Fábio Motta/Estadão
Fábio Motta/Estadão

Paes nega 'ruptura de aliança ou crise política' com Dilma Rousseff

Prefeitura do Rio obteve na Justiça liminar para pagar a dívida do município de acordo com as novas regras aprovadas em 2014

Felipe Werneck, O Estado de S. Paulo

24 Março 2015 | 12h56

RIO - O prefeito do Rio de Janeiro, Eduardo Paes (PMDB), afirmou, no fim da manhã desta terça-feira, 24, que "não há ruptura de aliança ou crise política" com a presidente Dilma Rousseff (PT), ao comentar a decisão da prefeitura de entrar com ação contra o Tesouro Nacional para pagar a dívida do município de acordo com novas regras aprovadas no fim do ano passado. Sancionada pela presidente, a lei mudou a forma de cálculo da dívida de municípios e Estados.

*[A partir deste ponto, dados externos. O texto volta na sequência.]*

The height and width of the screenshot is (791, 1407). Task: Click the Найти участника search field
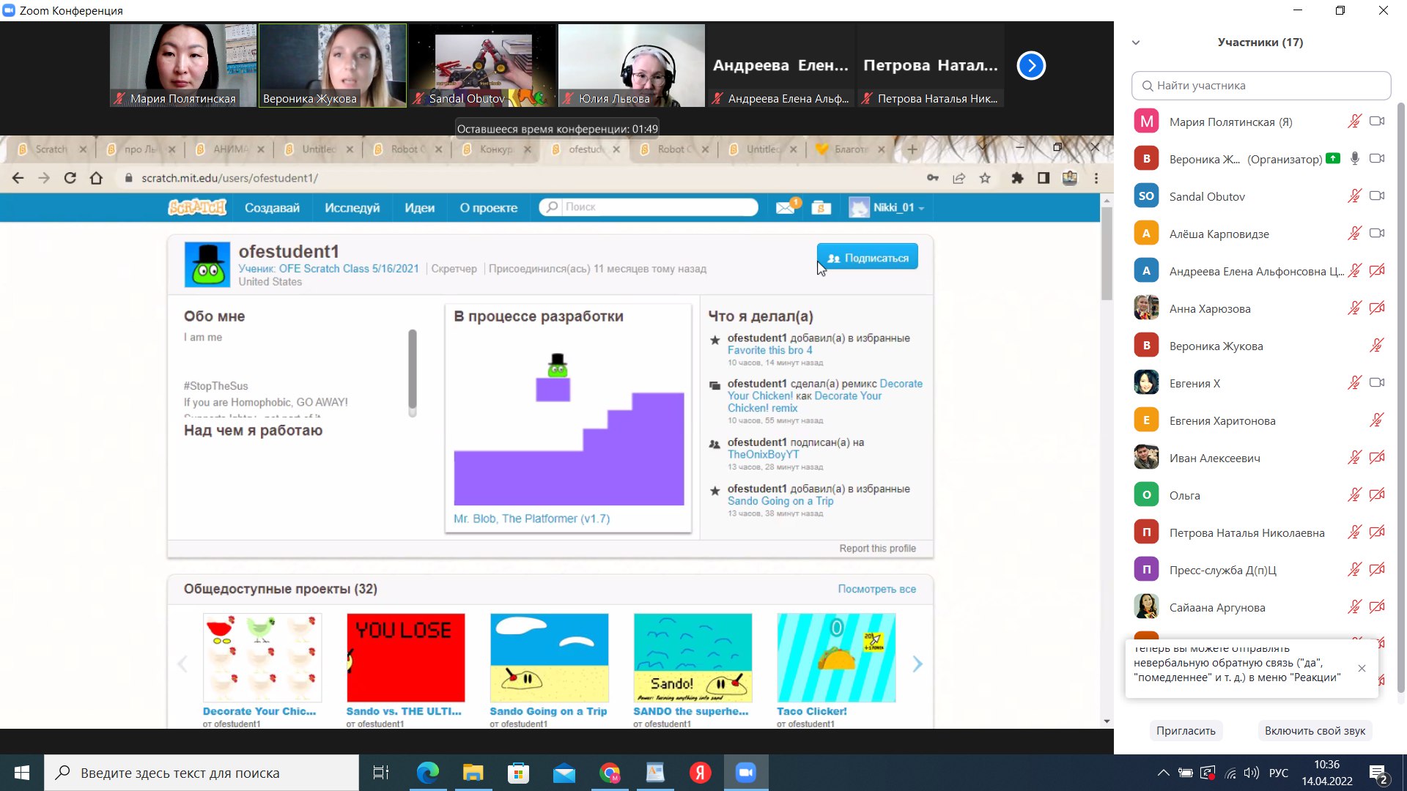(x=1260, y=86)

Paes disse que jantou nesta segunda-feira, 23, em Brasília, a convite do vice-presidente da República, Michel Temer (PMDB), com o ministro da Fazenda, Joaquim Levy, o presidente da Câmara, Eduardo Cunha (PMDB), e o líder de seu partido na Câmara, Leonardo Picciani. No entanto, afirmou que "infelizmente não conseguimos chegar a nenhum acordo".

"A comida estava boa, mas o resultado foi ruim", comentou Paes. "A presidente Dilma é minha aliada. Não pensem que o fato de o prefeito entrar com ação contra o Tesouro Nacional significa qualquer tipo de ruptura política com a presidente Dilma. Continuarei sendo aliado da presidente, que é uma grande parceira do Rio, mas tem horas em que há questões institucionais."

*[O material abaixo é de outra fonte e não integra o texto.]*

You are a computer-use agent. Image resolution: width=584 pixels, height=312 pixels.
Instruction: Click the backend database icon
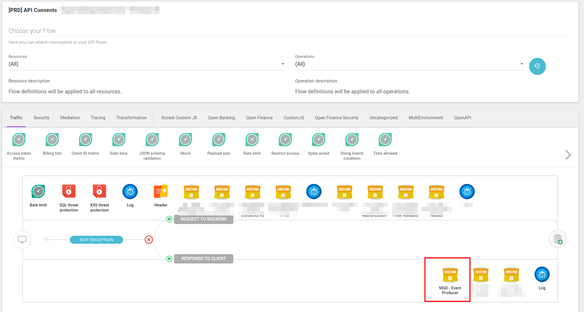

Com a mudança na legislação, a dívida do Rio baixou de cerca de R$ 4 bilhões para R$ 300 milhões, informou Paes. Pela regra anterior, o município teria que pagar R$ 60 milhões até esta quarta-feira, 25, e cerca de R$ 400 milhões até o fim do ano.

"Pedimos na liminar para pagar o que a gente devia. Resta pagar R$ 27 milhões", disse o prefeito. A Secretaria de Fazenda informou que a dívida era de R$ 6 bilhões, e a Procuradoria Geral do Município, que o valor restante é de R$ 29 milhões. 

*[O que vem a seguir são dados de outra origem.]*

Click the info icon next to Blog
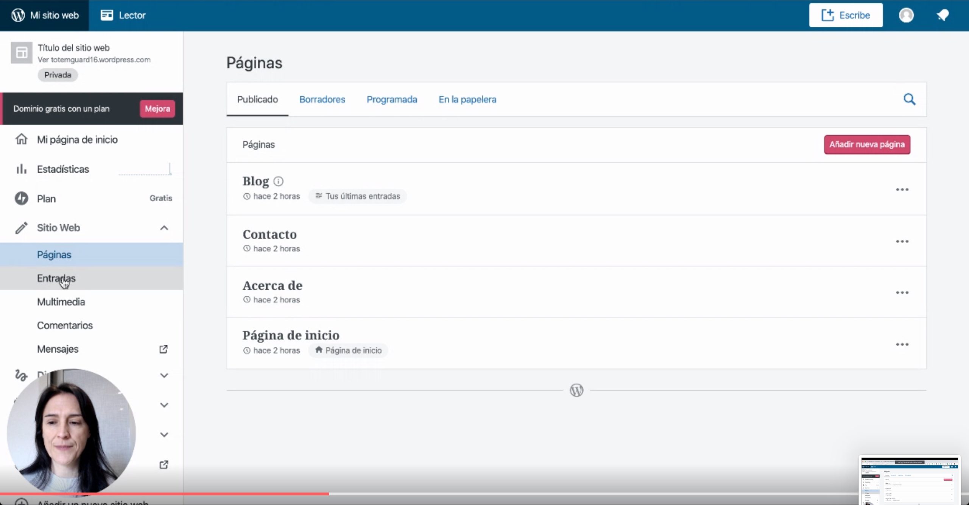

Paes disse ainda que conversou sobre a questão com o prefeito de São Paulo, Fernando Haddad (PT), e afirmou que a dívida do Rio representa 40% da receita corrente líquida e que, em São Paulo, essa proporção chega a 300%.

"Não podemos abrir mão de recursos que nos pertencem. Isso não é batalha política. Entendo que o ajuste fiscal é necessário e fundamental, mas não dá para querer botar na conta dos municípios e não cumprir a lei", disse o prefeito do Rio. "Essa lei foi encaminhada pelo Ministério da Fazenda, aprovada pelo Congresso, e sancionada sem vetos pela presidente Dilma."

O prefeito afirmou que o Tribunal de Contas do Município (TCM) decidiu em plenário que ele teria de tomar todas as atitudes necessárias para cobrar a aplicação da lei sancionada em novembro.

"Eu teria que desrespeitar a Lei de Responsabilidade Fiscal se não fizesse isso. Eu tenho grau de investimento maior do que o da União. O tempo de agiotagem acabou por iniciativa da presidente Dilma", afirmou, referindo-se à mudança de cálculo prevista na lei. "Entramos na Justiça para fazer cumprir a lei."